THE IMPORTANCE of manufacturing to Keighley has been highlighted by a new top-level report by Bradford Council regeneration officers.

The briefing note for district councillors revealed that manufacturing remained the largest industrial sector in the town, employing 3,500 people and accounting for one in every five jobs.

Jobs in the sector grew by around 400 in just 12 months, twice that of the whole district and despite a nationwide fall in manufacturing jobs.

Engineering alone accounted for 1,300 of the jobs, in fields including metal fabrication, machinery, electronic and electrical, while textiles accounted for 500.

But the report warned that average workplace earnings in Keighley were below district, regional and national levels.

Council officers said this indicated low productivity by Keighley companies.

The report, written at the request of the council’s Regeneration and Economy Scrutiny sub-committee, provides an up-to-the-minute overview of Keighley’s economy.

It highlighted expert forecasts that Keighley’s economy would grow 7.5 per cent by 2025, seeing the creation of 1,300 new jobs.

The report’s findings have been welcomed by local politicians who sit on the sub-committee.

Chairman Cllr Farley, who represents Keighley West ward, said he was surprised to learn that manufacturing still played such a big part in the local economy.

He said: “It is clearly vital for Keighley.
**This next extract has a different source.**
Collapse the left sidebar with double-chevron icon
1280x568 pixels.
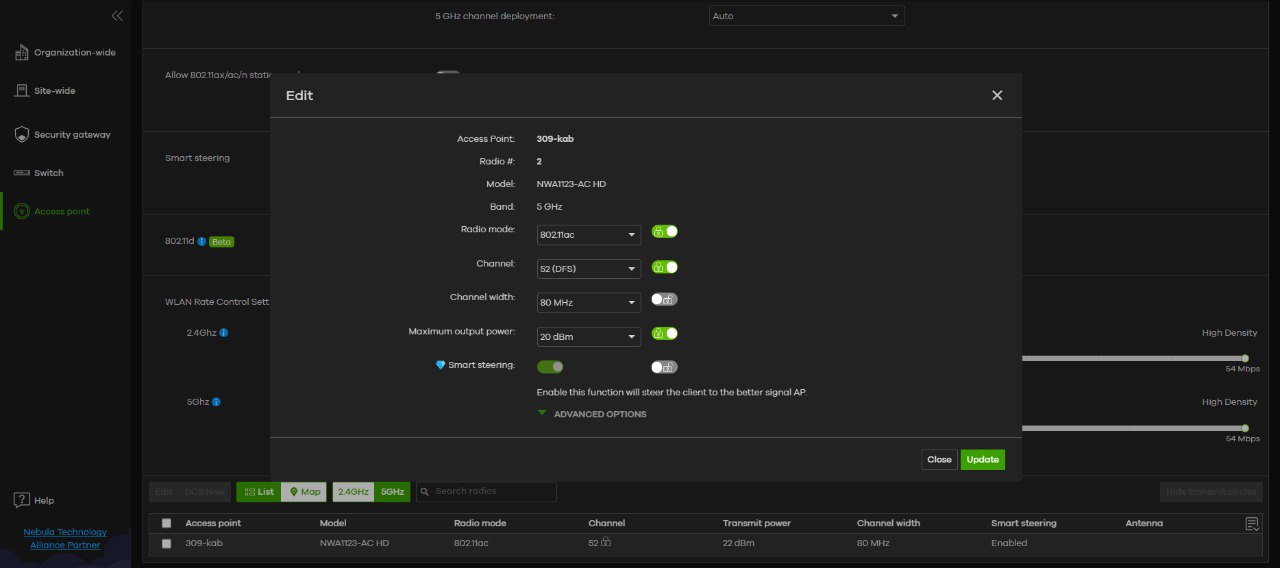click(117, 16)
Manufacturing jobs are very important to families across Keighley and Airedale and if they go it will put people in serious hardship.”

Cllr Farley said he was glad that Keighley College was acting to tackle skills shortages identified by the report.
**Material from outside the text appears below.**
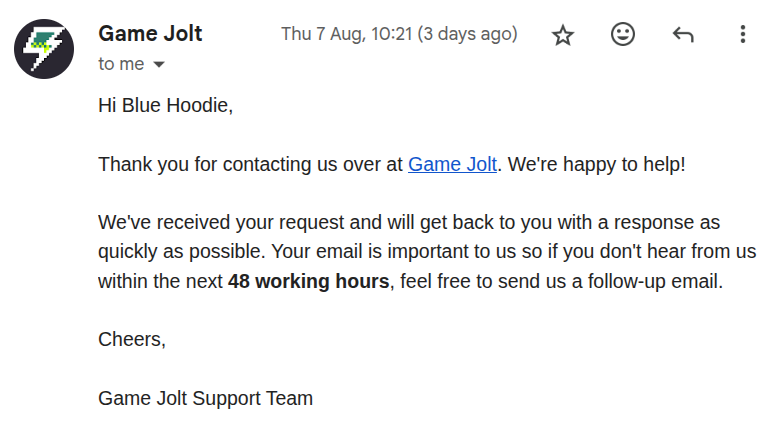The height and width of the screenshot is (423, 776).
Task: Click the bold '48 working hours' text
Action: point(308,281)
Committee member Andrew Mallinson, who represents Craven ward, said that although manufacturing was a constant benefit to Keighley, there was little evidence of training being provided locally or schools promoting manufacturing.

He added: “This sector is probably viewed by parents as the ‘dirty jobs’ where their children will come home covered in grease and oil, but manufacturing covers a whole range of items from furniture to double glazed windows, all with very important skills to be learned.”

The briefing note stated that there were 17,400 jobs in 1,630 businesses across Keighley, almost four out of five of them employing less than 10 people.

The service sector accounted for 77 per cent of all employment. Retail employed 2,300 people, closely followed by health and education.

The number of jobs fell by 900 between 2009 and 2014, but increased by 350 the following year alone. Keighley gained 45 new businesses between 2010 and 2014.